If you really want a mind blowing experience with Power Query, checkout PowerBI.com. This is a new FREE service from Microsoft that uses Power Query and Power Pivot to create interactive dashboards on the web. I’m sure you might be able to find uses for it with fantasy baseball. I have an overview video on the following page where I connected it to three different web page sources to create charts and dashboards about one of my favorite ski resorts.
http://www.excelcampus.com/powerbi/powerbi-designer-overview/
Let me know if you ever have any questions about PQ or any of these tools. Thanks again and have a good one Tanner!
Hi Jon,
Thanks for taking the time to reach out. I might take you up on the offer to ask questions about PQ! I won’t bore everyone with the details here, but I’ve been struggling trying to get a web query to read a value from a cell in the workbook.

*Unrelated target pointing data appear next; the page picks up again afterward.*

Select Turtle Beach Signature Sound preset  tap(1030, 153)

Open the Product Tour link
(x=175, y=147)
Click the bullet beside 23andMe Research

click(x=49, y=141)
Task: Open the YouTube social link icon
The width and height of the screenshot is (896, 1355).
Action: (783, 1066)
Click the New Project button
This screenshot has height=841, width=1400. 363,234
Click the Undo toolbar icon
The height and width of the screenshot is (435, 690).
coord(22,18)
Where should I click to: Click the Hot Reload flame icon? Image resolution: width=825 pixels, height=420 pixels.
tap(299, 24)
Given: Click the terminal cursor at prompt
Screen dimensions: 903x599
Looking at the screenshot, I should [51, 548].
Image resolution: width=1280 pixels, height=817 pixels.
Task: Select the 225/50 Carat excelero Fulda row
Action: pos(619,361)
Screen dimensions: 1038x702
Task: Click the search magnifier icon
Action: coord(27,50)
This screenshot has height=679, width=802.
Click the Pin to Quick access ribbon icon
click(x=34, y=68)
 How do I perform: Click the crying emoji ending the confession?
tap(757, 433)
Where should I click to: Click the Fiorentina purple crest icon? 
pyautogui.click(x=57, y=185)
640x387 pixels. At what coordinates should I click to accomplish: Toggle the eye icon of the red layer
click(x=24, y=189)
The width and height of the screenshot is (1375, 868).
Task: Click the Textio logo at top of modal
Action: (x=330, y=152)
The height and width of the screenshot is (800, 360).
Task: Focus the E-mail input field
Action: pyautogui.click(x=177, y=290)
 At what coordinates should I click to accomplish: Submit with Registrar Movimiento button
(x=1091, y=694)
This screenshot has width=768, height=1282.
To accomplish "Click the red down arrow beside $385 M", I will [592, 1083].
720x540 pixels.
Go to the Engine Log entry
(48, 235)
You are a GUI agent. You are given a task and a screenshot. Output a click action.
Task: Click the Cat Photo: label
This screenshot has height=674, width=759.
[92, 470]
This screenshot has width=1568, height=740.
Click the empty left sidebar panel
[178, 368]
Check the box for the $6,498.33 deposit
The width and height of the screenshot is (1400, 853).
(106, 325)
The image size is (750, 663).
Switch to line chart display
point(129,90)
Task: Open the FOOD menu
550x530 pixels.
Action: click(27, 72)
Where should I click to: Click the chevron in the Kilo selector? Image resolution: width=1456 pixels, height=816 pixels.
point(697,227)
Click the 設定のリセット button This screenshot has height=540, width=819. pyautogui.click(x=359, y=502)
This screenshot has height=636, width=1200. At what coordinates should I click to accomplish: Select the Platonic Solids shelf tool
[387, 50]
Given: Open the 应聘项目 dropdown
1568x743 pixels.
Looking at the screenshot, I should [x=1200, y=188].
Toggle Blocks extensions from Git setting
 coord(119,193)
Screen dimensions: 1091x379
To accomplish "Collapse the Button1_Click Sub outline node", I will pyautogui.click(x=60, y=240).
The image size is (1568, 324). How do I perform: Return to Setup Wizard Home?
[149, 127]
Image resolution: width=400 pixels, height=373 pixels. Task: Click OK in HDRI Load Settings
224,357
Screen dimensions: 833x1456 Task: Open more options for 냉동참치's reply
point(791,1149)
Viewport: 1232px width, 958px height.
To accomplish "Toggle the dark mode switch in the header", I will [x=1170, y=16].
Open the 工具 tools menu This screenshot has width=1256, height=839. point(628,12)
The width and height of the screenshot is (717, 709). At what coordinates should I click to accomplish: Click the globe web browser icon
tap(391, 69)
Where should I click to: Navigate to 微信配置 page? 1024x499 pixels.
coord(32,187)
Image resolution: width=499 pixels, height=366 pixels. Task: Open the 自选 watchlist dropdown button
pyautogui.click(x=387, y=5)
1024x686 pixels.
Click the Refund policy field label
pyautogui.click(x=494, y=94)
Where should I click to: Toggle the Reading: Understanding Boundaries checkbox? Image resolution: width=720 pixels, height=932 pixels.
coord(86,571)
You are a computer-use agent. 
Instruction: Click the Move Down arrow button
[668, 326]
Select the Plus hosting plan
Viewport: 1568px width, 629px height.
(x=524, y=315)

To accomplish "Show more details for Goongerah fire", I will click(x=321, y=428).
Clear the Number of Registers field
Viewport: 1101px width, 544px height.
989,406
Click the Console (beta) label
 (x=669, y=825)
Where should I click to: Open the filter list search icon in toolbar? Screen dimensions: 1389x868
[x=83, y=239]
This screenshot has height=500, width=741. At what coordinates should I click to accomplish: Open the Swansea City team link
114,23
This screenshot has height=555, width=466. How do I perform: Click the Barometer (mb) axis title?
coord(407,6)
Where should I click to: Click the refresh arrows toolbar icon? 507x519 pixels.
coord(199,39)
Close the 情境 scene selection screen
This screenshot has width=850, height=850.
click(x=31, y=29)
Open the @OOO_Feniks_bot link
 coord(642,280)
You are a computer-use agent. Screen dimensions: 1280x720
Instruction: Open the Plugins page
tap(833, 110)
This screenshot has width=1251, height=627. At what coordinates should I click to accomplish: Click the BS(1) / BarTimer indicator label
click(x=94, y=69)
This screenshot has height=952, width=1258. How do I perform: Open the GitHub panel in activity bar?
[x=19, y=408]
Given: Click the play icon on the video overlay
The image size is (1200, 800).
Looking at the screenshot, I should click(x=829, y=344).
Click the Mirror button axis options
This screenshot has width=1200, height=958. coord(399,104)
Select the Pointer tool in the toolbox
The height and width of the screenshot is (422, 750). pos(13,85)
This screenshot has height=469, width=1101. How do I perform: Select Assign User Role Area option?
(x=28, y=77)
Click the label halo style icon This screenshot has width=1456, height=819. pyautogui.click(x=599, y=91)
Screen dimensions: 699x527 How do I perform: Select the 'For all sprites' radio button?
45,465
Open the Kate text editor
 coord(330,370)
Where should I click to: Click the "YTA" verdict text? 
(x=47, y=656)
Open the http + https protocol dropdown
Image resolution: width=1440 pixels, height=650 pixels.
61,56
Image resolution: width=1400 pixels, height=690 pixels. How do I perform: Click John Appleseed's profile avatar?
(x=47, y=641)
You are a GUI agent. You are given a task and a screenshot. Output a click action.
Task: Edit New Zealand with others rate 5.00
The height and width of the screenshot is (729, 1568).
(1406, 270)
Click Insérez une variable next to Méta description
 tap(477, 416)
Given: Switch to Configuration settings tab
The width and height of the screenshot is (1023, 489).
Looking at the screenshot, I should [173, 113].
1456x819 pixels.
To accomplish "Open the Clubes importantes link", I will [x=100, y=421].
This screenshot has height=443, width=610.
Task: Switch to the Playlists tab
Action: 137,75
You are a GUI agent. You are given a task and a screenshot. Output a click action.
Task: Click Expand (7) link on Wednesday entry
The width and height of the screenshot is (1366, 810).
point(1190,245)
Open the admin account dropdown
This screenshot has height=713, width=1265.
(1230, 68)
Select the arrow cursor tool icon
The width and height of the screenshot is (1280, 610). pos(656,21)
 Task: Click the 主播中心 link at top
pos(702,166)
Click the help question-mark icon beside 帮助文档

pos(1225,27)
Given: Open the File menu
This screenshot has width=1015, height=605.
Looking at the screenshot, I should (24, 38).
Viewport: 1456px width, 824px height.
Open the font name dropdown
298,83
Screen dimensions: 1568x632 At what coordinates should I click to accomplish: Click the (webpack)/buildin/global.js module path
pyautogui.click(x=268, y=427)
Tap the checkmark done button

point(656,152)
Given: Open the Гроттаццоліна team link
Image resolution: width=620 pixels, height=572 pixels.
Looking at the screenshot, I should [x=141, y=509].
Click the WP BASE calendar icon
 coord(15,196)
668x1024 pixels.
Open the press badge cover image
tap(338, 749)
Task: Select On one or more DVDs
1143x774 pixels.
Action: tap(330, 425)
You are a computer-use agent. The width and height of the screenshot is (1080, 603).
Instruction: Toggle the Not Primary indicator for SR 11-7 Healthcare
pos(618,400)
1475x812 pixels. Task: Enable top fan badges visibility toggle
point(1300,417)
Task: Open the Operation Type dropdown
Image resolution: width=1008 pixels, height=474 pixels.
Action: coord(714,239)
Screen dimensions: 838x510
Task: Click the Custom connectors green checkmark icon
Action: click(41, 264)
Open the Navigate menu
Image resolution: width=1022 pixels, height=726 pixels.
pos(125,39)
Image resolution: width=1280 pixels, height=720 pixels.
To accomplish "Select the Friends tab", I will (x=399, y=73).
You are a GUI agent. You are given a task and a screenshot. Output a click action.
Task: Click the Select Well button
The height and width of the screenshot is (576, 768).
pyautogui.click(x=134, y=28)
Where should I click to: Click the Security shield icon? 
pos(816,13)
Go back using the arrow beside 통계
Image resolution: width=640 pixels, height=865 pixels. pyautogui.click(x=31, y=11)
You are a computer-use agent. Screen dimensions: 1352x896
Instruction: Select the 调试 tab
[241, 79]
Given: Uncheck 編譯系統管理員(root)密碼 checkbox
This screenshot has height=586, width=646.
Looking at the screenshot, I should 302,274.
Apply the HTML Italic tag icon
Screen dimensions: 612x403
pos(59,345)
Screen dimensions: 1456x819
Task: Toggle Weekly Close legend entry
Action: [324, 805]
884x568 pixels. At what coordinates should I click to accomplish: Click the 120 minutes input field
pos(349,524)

We’re a bunch of fantasy baseball fanatics trying to gain advantages by using data analysis, mostly in Excel. The challenge is to pull all different types of information and put it into an easy-to-digest format. We’re trying to build an efficient/easy way to pull player information, historic stats, opponent information, ball park information, lineup information, and more.
It’s a blast!
Tanner,
Well, I got Power Query to work….sort of. I am trying to create a spreadsheet of my own fangraphs data that will update either automatically or when I refresh it. When I link one of my tables to the fangraphs URL, it only imports whatever data is showing on the webpage(i.e. the first 30 players), not the entire table(all the players in the table). If I try linking the table to the fangraphs “export data” shortcut, I get this error:
Expression.Error: The scheme ‘javascript’ of the input URL isn’t supported
Any ideas?
Hi Ralph, unfortunately, I don’t see any way to automate this. The main reason being that the data does not actually load on the page. If you look at the underlying HTML for the page (right click somewhere on the page and choose “Inspect Element”), you will see that only thirty players load on a page. And you can’t just adjust the URL to get the next 30 (some sites you’ll see the web address changes for the next 30, meaning you could set up a bunch of different queries to get 30 at a time).
The best suggestion I can offer is that you follow these instructions and use the CSV approach to update the data. It’s still a bit manual because you have to download the CSV each time, but those instructions will help you streamline it as much as possible.
On fangraphs if you change the page to load 50 players it adds “&page=1_50” to the URL. You can then change that to &page=1_1000 to load 1000 players on one page and import that entire page into Excel :)
Thanks for sharing this, Sanga. I only wish this worked on ALL pages. It doesn’t work on projection pages. But this is definitely helpful.